Okay, so let’s take a step back a bit.
Let’s think of it this way: there are three levels of crafting.
Level one: simple crafting. Your tailor, blacksmith, fletcher uses wood, ingots, whatever to make a single item. Goes no further than that. This is the BoD system. Make enough of one item and get points on a vendor for special stuff.
Level two: mixed crafting. This is when you use multiple crafting skills combined to make a simple item. For example, your smith makes double axe blanks and then imbues them to gave desirable mods. RNG had not yet entered the equation as what you produce is predictable every time. It may take you a few tries to get the mods you want to stick, and you’ll eat resources up, but you will get the item you intend. If you haven’t used it yet, try
https://www.knuckleheads.dk/ as an online tool to plan mods on whatever you want to craft at this level.
Level three: RNG crafting. This is where crafting gets unpredictable. You are still combining multiple crafting skills, but are now mixing in random number generator elements into the craft. So, for example, you want a double axe, but intend the final weapon to be 100% fire damage. So you craft thirty simple double axes and then use runic hammers to try for 100% fire elemental damage. You burn a ton of charges on those runic hammers (which come from crafting level one blacksmithing BoDs) until you get one good 100% fire damage double axe. You then take that axe and combine it with imbuing the mods on it you want, and hey presto your final weapon.
The double axe is a simple example. Level three crafting can become so complex that you are using a paid store item on the piece you are crafting that prevents you from failing and losing the piece entirely. Or mixing color ore to juice up something’s luck or elemental damage, or adding armor refinements to tailored items to go beyond 70 resists.
But what to understand here is… you don’t need to do this. You can play the game just as well as the majority of everyone else with the first two levels. You can make money just fine doing BoDs for the first level of crafting.
You mentioned something about being a gargoyle as necessary for imbuing.

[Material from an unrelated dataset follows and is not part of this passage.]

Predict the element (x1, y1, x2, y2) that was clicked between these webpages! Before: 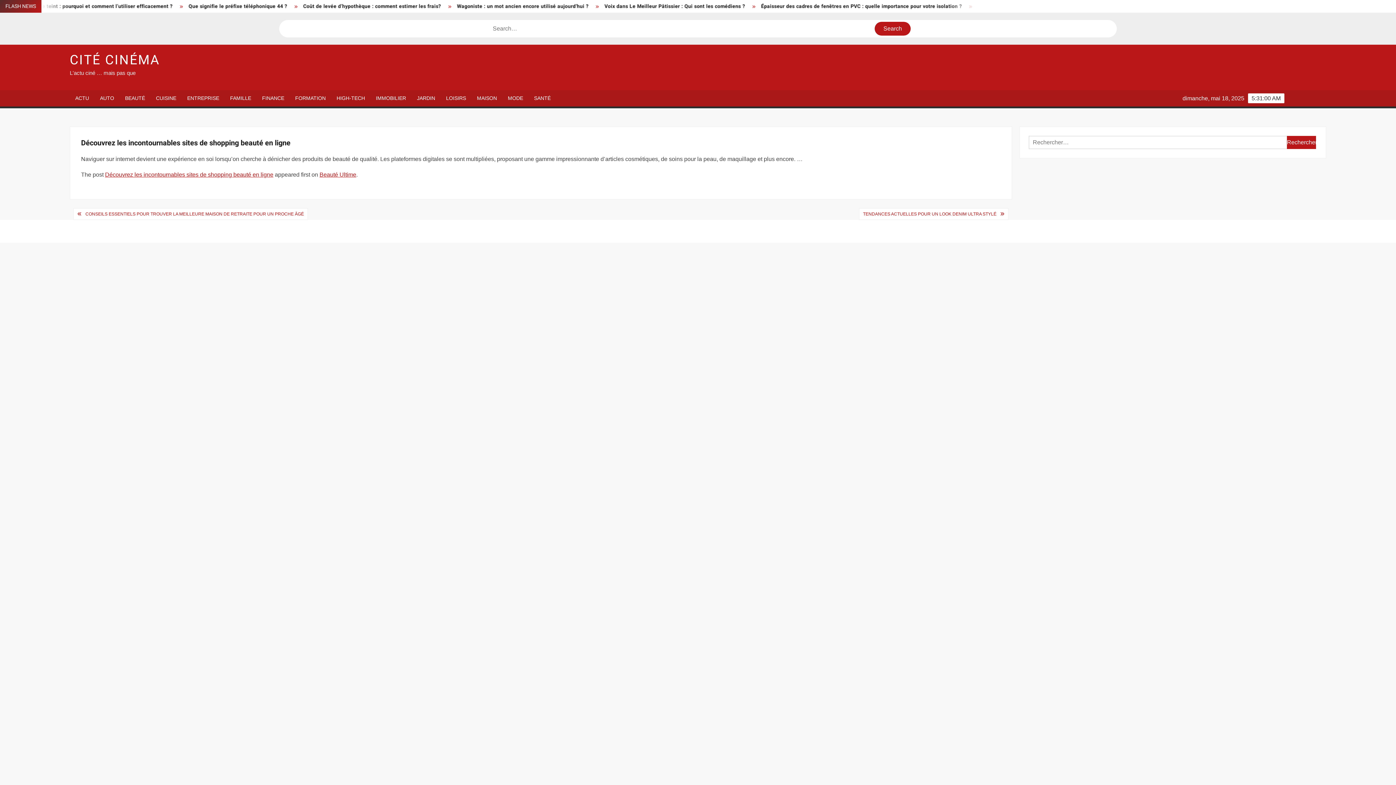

It’s not necessary, it just provides a 10% or so bonus to the chance of imbuing success for level two crafting. But that bonus is often not that important unless you are min/maxxing. You don’t have to go that far; it is your choice.

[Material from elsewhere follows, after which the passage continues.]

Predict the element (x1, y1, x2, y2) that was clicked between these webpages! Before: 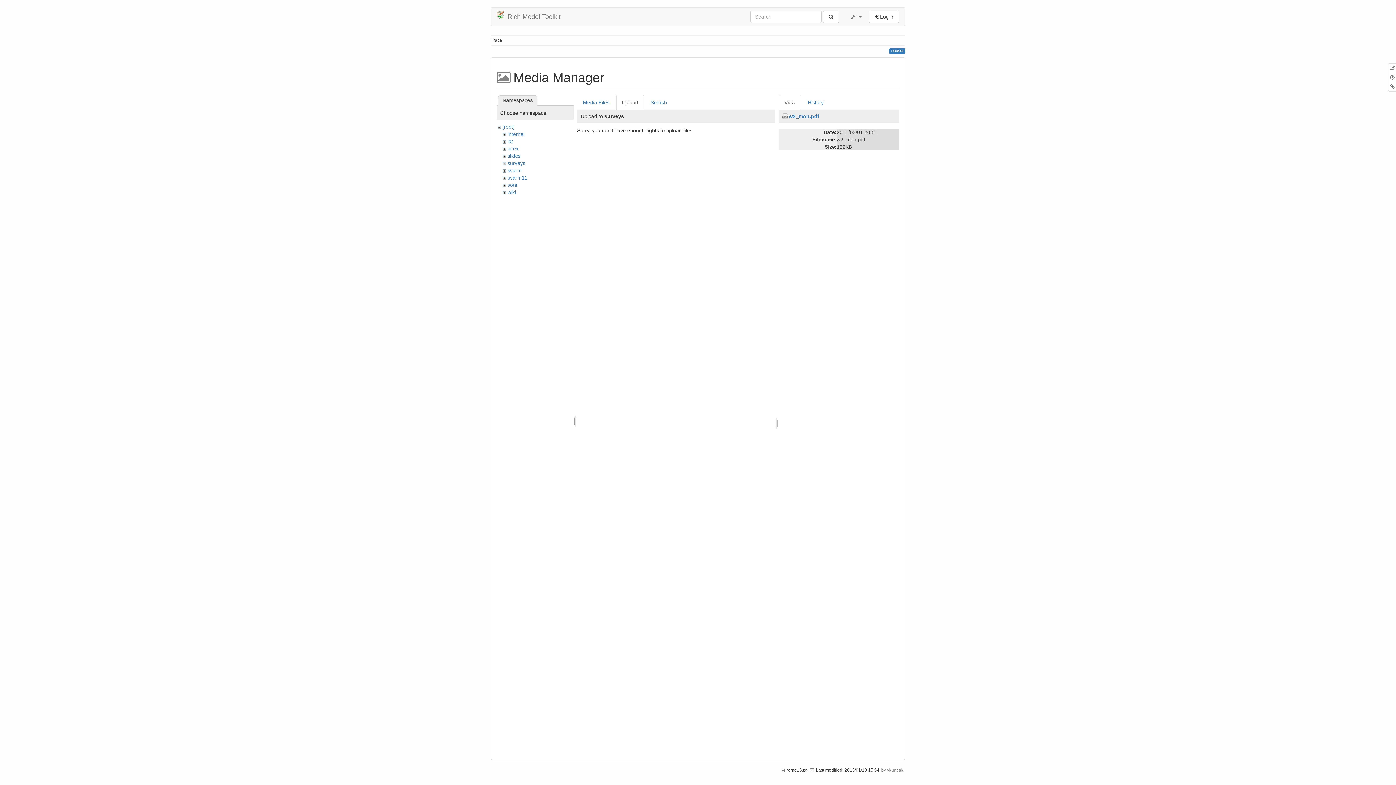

But what I do think is necessary to stress is that you can’t learn all this stuff in a single weekend. The only way to learn is to play the game for a good long while. I’ve been back for over five years and I still learn something new about UO every week. The very hardest thing I have learned, though, since being back is to stop trying to play the game like it was still 2000. It’s not an SNES game where the save file is still there waiting. I hope this framing helps clear some things up for you a bit. I also responded to you on discord, so feel free to dm me there if I can help explain anything else.